The Reserve Bank of Malawi (RBM) says the supersonic speed at which the country’s external debt grew after April 2012 is a cause of concern.

In its Financial Stability Report for 2012, RBM said Malawi’s external debt as a percentage of GDP increased from 14.3 percent in March 2012 to 27.75 percent in September.

RBM said the significant jump was on account of both the country contracting new debt and a revaluation of debt on account of the depreciating exchange rate.

The 27.75 percent the external debt ratio, however, still remained below the threshold for debt sustainability ratio of 40 percent.

RBM said the developments in external debt did not indicate major cause for concern to financial stability.

“Nevertheless the pace at which indebtedness increased during the review six months period is a cause for concern. Stabilising the kwacha is key to averting a similar pace of indebtedness in the ensuing months,” the central bank said.

The kwacha has been nose-diving since May 7, 2012 when RBM devalued and floated the local unit, a development which has seen the kwacha sliding from K168 to above K360 to the dollar.

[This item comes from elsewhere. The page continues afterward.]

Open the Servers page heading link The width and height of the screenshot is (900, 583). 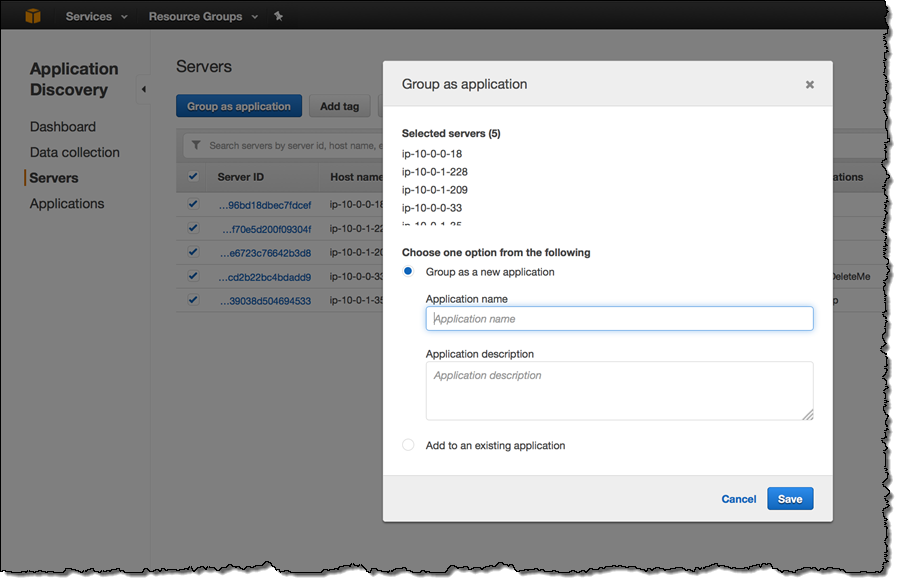(x=204, y=66)
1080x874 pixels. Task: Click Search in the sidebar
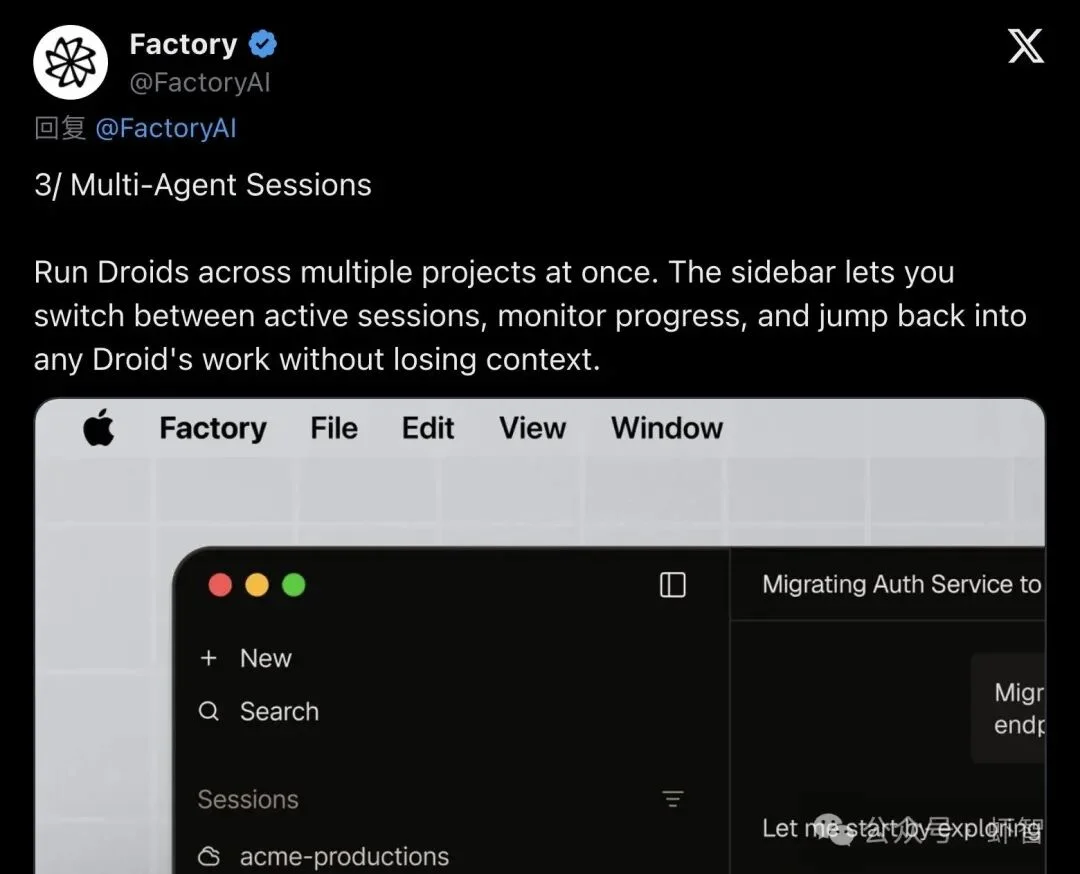279,711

Analysts are keeping their fingers crossed that the country produces enough tobacco whose earnings may help stabilise the kwacha.

RBM further said domestic debt as a percentage of GDP stood at 15.5 percent in September 2012 compared to 16.1 percent in March 2012.

It said the maturity structure of Malawi’s public domestic debt remained short, with treasury bills making up 76.2 percent of total domestic debt.

“Government’s short term debt maturity structure does not only amplify repayment pressure but also discourages financial sector deepening. In addition, yields on the government securities market increased, following an increase in the Bank rate and inflation.

“The All Type Treasury Bills Yield increased to 21.34 percent in September 2012 from 7.51 percent in March 2012. Consequently, the yield curve for government securities shifted upwards indicating higher cost of borrowing for the government, hence increased domestic debt roll over risk,” said RBM.